▶ Text block:
==================================================
While Illinois and Iowa possess better soils and established infrastructure, it's ownership of Brazil's vast frontier that appeals to Piza and a growing number of global investors.

Institutional interest is hard to quantify, in part because mutual funds and private equity firms are announcing about one new fund a week and some fail to come to fruition. But consulting firm High Quest Partners counted $15 billion in new funds devoted to agriculture when it surveyed about four dozen institutional investors this year. About 35 percent to 40 percent of that money is earmarked for Brazil, High Quest said, the most of any country in the world.

"People have different reasons for investing, but South America, Africa and Eastern Europe offer more reward" than developed countries, said High Quest's Philippe de Laperouse.

PROCESSORS AS FARMERS

Agribusiness is taking notice, too. According to official government estimates, Brazil's total crop acres peaked in 2004-05. But others estimate that the country added about 35 million acres of new row-crop production just between 2001 and 2008, or a cropland expansion rate of 23 percent, when the rest of the world boosted crop acres only 6 percent, according to Mark Moore of Bunge's Global Agribusiness Group. Without touching the Amazon Rain Forest, Brazilians could also tap some 540 million acres of existing pasture or 222 million acres of unfarmed arable land should world food demand require it, Moore added, and still meet necessary conservation requirements.

Steady capital appreciation and economies of scale also appeal. Brazilian cropland in most frontier states appreciated at 11 percent to 20 percent annually since 2001 when measured in Brazilian reals, Moore added, not counting operating returns of about 4 percent to 6 percent per year.

Such prospects persuaded Bunge -- Brazil's largest exporter and a major soybean processor and fertilizer retailer -- to launch its own farming venture raising sugar cane in the north-central state of Tocantins beginning in June.

High-quality land sells for about $1,250 per acre there, half the price of Mato Grosso and a fourth what the same real estate would bring in Sao Paulo. In addition, Tocantins boasts a brand new rail spur that shuttles freight to the northern port of Sao Luis, shaving intra-country freight costs to about $1.22 per bushel vs. $2.31 per bu. from some other more remote parts of Mato Grosso, Moore said.
==================================================
▶ Supplied records:
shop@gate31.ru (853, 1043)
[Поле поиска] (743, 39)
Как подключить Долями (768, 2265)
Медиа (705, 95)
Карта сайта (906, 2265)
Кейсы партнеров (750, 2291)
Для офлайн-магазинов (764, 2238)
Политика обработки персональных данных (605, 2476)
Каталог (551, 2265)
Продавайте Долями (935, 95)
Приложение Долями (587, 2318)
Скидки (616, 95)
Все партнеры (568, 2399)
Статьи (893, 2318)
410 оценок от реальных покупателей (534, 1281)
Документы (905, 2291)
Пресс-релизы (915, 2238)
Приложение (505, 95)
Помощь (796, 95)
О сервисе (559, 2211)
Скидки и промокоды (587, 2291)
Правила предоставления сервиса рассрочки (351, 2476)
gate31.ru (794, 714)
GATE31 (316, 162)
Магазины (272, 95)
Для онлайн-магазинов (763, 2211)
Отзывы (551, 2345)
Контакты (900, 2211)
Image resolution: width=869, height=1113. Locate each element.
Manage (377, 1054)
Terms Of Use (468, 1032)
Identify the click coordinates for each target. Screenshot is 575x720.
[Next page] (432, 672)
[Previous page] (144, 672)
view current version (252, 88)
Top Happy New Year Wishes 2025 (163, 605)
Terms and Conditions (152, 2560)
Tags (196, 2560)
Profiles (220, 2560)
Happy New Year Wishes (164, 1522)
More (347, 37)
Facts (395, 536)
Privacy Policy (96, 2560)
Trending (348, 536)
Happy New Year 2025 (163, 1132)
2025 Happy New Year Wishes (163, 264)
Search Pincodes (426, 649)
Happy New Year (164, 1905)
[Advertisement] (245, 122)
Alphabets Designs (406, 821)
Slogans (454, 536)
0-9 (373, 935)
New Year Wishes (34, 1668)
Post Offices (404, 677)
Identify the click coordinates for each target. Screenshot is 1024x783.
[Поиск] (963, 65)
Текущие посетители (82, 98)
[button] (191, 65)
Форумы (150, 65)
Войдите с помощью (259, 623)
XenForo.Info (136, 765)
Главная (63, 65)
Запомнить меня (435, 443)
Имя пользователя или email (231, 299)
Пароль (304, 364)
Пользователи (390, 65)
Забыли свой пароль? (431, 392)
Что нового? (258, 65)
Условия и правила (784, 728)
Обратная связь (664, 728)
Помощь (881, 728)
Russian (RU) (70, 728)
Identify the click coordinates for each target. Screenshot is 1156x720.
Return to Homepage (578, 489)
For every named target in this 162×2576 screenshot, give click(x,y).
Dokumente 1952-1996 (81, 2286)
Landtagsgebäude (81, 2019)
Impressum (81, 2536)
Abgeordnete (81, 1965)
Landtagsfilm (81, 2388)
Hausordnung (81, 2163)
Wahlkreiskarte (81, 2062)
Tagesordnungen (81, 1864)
==================================================
▶ Required action 1: According to the passage on farmland investment in Brazil, what share of the new agricultural fund money counted by High Quest Partners is earmarked for Brazil?
▶ Required action 2: Extend the passage on farmland investment in Brazil, starting right after its final sentence.

▶ Reply 1: About 35 percent to 40 percent.

▶ Reply 2:
Global agriculture needs billions of dollars in private and public funding to meet growing food and industrial demand over the next few decades. Yet John Lamb, World Bank agribusiness team leader, said international groups are worried about poorly conceived or executed investments that harm the environment, disturb communities or create a political backlash.

The phenomenon of escalating commercial pressures on land, water and other resources from all investor sources first became evident in 2008, he said, but seem to be large and continuing despite the global financial crisis. Anecdotal reports of large-scale acquisitions perhaps total 125 million acres, said Lamb. That would amount to a land mass one-third bigger than Germany. However, he noted that many of the announcements are exaggerated or may not come to fruition.

This lack of hard data is one of the main reasons the Bank launched its own 20-country study in early 2009 to better understand the trend in terms of actors, investment motives, deal structures and commodities involved. That report is due out sometime later this year. Meanwhile, international agencies are encouraging large-scale investors to follow guidelines for ethical and sustainable practices (see http://responsibleagroinvestment.org).

What's clear is that big money could accelerate Brazil's agricultural development. The shift is welcomed by Julio Bestani, CEO of Agrifirma, another company operating in the Cerrado of Brazil. Addressing the New York City ballroom packed with the 400 managers from hedge funds, investment bankers, mutual companies and pension funds, Bestani noted that all this attention was a new phenomenon for global agriculture. Said Bestani, "In the past, farmland was completely neglected by fund managers."